Tuesday, February 01, 2005
I took my almost 16-year old niece, Morgan, to Manhattan last week for her first visit to the Big Apple. I love the city, and love sharing it with friends and family. We ran ourselves ragged, mostly seeing art and braving the cold. The highs were only in the 20’s and the wind was relentless, but we’re both originally from Alaska and won’t let a little thing like cold stop us. Morgan attends an alternative high school in Boulder, The Watershed School, which is based on experiential learning and expeditions to different environments. Her dean of students created a project assignment for Morgan centering on art, New York as a melting pot and as a destination for artists. And we managed to find time to do some shopping, too!
Thursday morning we went to The Whitney to see a retrospective of 50 years of works on paper by the artist Cy Twombly. I’m always interested in an artist’s work over time, especially recurring motifs. Twombly’s work has used a consistent visual vocabulary of text or writing or representations of writing. His large chalkboard paintings of the late 1960’s and early 1970’s are the most explicit “writing” but many of his works contain words. His work has also been inspired by Greek and Roman mythology for a long time. I loved this show. The Whitney’s collection also includes some wonderful 20th century art.
I wanted to go to the Whitney before going to the Metroplitan Museum of Art, since I know that I can spend entire days there. The Met has so much to see; but I find myself returning to their Impressionist and 20th century galleries, which is where my real interests lie. It was great to see Morgan seeing Van Gogh, Monet, Cezanne, etc etc etc. She noted how from far away the Monet haystacks look soft and smooth, but when you stand right next to the canvas it’s messy and thickly painted. We went to the Costume Institute show of Wild: Fashion Untamed, which shows different uses of animal motifs in fashion. It was both beautiful and repulsive to see all the fur and feathers on display. Much easier to enjoy the Temple of Dendur.
We went back to our hotel for a quick change and then to dinner at Picholine, which is perfectly located for Lincoln Center events. Wonderful flash seared white tuna appetizer for me and warm lobster salad for Morgan. Rich food. We went to an all-Balanchine performance of the New York City Ballet. Agon and Apollo, the first and last pieces of the program, were wonderful, with the outrageous extension and rapid footwork that typifies Balanchine’s choreography. The middle piece, Orpheus, was a story ballet with costumes by Noguchi; and it was too strange for both of us.
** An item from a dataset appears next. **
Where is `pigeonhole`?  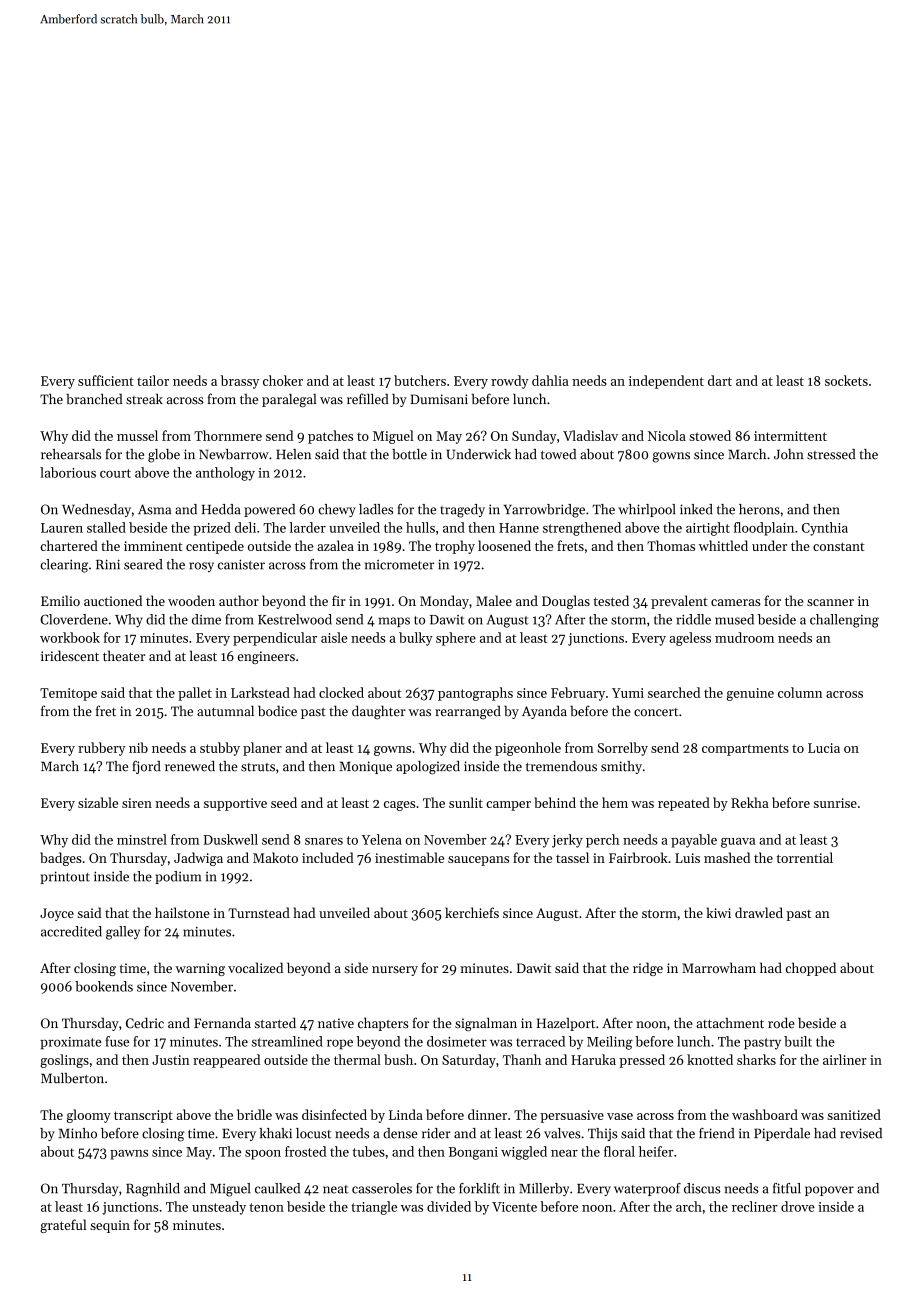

Morgan’s assessment was that several of the costumes looked like they had puppy tails sewn on them. Neither of us liked this piece. Morgan noted that virtually every member of the audience was old and was Caucasian, which I fear signals the future demise of ballet. But it’s certainly alive and beautiful and being danced right now.
Friday morning we went to the new MoMA. As we walked from our hotel on Lexington toward the MoMA I could see a long line already formed in the cold. I wasn’t sure I had the fortitude to wait to get in; but the tickets I had purchased in advance from their website allowed us to immediately enter the museum without any wait at all. Praise to the internet!
The new building feels to me much like the old building, with large white-walled galleries and several dead ends that force you to walk back through the art you’ve already looked at. I’m not sure how much museums should be about architecture versus being about places to see art; so I think the new building works well as an enormous glorified gallery. The audio tour which I reserved for Morgan was full of the usual pretentious art critic language. Why can’t they just tell you about Malevich’s life and work and historical context in plain English? By the time we were going through the upper floors the museum started to get crowded, but our timely entry gave us a leisurely art viewing and discussing experience. It’s great to have the MoMA opened again.
We spent Friday afternoon with a childhood friend of mine from Alaska who is now a successful visual artist in New York. Theresa Chong, who is represented by Danese Gallery, grew up in Fairbanks and played cello in school orchestra and youth symphony and the Fairbanks Symphony with me. We reconnected last spring after drifting apart after our college years. It’s a special experience to go gallery hopping with an artist. We hit many of the Chelsea galleries: Gagosian, Matthew Marks, Cheim and Read, and about 15 others. Morgan was a really good sport to keep looking at art and listen to Theresa and I talk about it. We went back to Theresa’s studio to look at her current work, and then went to dinner at Meet Restaurant on Gansevort Street, which is possibly the loudest restaurant I’ve ever been to. It’s interesting to see formerly marginal neighborhoods get swallowed up by the gentrification/gallerification of downtown. After dinner Theresa and her husband, Brian, gave us a ride through Times Square so Morgan could see the lights.
Saturday we wandered through SoHo and did some shopping at stores that don’t exist in Colorado, and then came home. It’s great to spend time there, and remember why we moved away from the big city (Boston) to live in a place where our golden retrievers run free and we can’t see another house from our house and the pace is livable. But New York is one of my very favorite places to visit – and I look forward to my next trip with Morgan.